[SOURCE TEXT]:
————

The year was 1997, and gaming was enjoying one of its best calendars yet. Nintendo’s 64 and Sony’s PlayStation were duking it out for console supremacy, while PC gamers enjoyed treats of their own. In fact, 1997 will forever be known for being the release year for some of the most timeless games out there, including Final Fantasy VII, Goldeneye 007 and Mario Kart 64. Granted, those prominent and never-to-be-forgotten titles were joined by quite a few others of note, including Turok: Dinosaur Hunter, Star Fox 64, the original Grand Theft Auto and Carmageddon.
Carmageddon, itself, is one of those games that has always carried with it a dubious reputation. Why? Well, its main bullet point was violence; that being the ability to run over and kill pedestrians in gory ways while racing other combatants. Hell, bonuses (in the form of time increases) were awarded for killing innocent civilians, or by maiming cows who wandered into the roadway.
Needless to say, there were those who supported Carmageddon for its cartoony take on violence, and those who were against it — including countries like Germany and the UK, where the game was banned or censored. In the end, though, sales won out, as Stainless Games’ controversial effort nabbed them two million of them.
Back then, my focus was on the Nintendo 64 and the few hours that I got to spend with my friend’s PlayStation. I was too young to really know about, or be into Carmageddon, and still haven’t played it to this day. Of course, I’d heard about the game and its sequels over the years since its release. I just simply never got around to playing them.
When I read that Carmageddon: Max Damage was going to be coming to Xbox One and PlayStation 4, I jumped at the chance to check it out. After all, I’d heard so much about the games and wanted to see what all of the fuss was about. Unfortunately, that optimism was for naught, as my first introduction to the series has left a rather sour taste in my mouth.
A takeoff from 2015’s PC exclusive, Carmageddon: Reincarnation, Max Damage comes to consoles as an update of an already released game. That’s kind of hard to believe, though, given how poor it plays and performs, and how little fun it actually is. If this is an update, I’d hate to play the original.
Going in, I truly wanted to love this game. I’d heard the stories about its history, knew that it’d be a B-tier title, and set myself up for that. I’ve played and enjoyed these types of games in the past, and have always been one to try to recommend overlooked games to others, but that simply didn’t end up being the case here. After just a short period of time, I had almost had my fill, and have been pushing myself to keep going with it ever since.

————

[PROBLEM REQUIREMENTS]:
Please answer these questions from the Carmageddon review:
(a) Which two countries banned or censored the original Carmageddon?
(b) Max Damage is a takeoff from which 2015 PC exclusive?
(c) On which two consoles was Carmageddon: Max Damage coming out?
The items after the review are separate material and not part of it.

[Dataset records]
————

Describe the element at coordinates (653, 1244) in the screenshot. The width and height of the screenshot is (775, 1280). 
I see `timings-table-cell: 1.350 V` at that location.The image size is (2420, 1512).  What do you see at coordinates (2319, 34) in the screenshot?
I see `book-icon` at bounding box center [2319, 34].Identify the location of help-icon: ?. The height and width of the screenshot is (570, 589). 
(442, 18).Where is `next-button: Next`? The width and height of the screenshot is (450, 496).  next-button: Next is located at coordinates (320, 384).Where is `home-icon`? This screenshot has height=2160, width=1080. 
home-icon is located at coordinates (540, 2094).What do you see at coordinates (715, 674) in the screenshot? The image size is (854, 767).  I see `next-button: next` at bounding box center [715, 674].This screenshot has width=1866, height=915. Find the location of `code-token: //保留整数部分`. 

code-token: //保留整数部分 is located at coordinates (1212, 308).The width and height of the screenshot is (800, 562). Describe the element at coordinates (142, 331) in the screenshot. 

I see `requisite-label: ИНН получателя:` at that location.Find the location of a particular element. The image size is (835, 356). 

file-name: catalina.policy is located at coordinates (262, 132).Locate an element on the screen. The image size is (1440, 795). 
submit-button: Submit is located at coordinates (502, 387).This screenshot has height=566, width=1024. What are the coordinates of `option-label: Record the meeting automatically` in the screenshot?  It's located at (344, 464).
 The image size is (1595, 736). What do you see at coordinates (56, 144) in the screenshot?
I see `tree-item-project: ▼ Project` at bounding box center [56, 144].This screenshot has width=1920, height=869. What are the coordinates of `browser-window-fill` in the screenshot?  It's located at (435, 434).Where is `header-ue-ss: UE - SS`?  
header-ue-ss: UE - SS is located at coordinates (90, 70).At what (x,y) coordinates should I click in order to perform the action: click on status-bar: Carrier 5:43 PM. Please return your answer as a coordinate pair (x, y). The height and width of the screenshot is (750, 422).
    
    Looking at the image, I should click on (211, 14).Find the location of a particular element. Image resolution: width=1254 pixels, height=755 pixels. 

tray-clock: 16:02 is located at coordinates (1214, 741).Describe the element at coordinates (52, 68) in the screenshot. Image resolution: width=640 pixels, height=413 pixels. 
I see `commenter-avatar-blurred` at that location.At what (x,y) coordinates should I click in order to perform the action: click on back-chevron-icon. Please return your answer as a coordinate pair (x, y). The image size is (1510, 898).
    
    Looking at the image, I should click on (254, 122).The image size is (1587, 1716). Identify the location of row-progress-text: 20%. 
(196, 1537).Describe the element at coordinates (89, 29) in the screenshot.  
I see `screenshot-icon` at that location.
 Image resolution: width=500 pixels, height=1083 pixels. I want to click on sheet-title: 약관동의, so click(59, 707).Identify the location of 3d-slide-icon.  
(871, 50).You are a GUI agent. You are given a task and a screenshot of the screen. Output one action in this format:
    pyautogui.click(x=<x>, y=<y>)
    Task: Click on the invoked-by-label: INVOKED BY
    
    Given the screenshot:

————

[REPLY]:
(a) Germany and the UK
(b) Carmageddon: Reincarnation
(c) Xbox One and PlayStation 4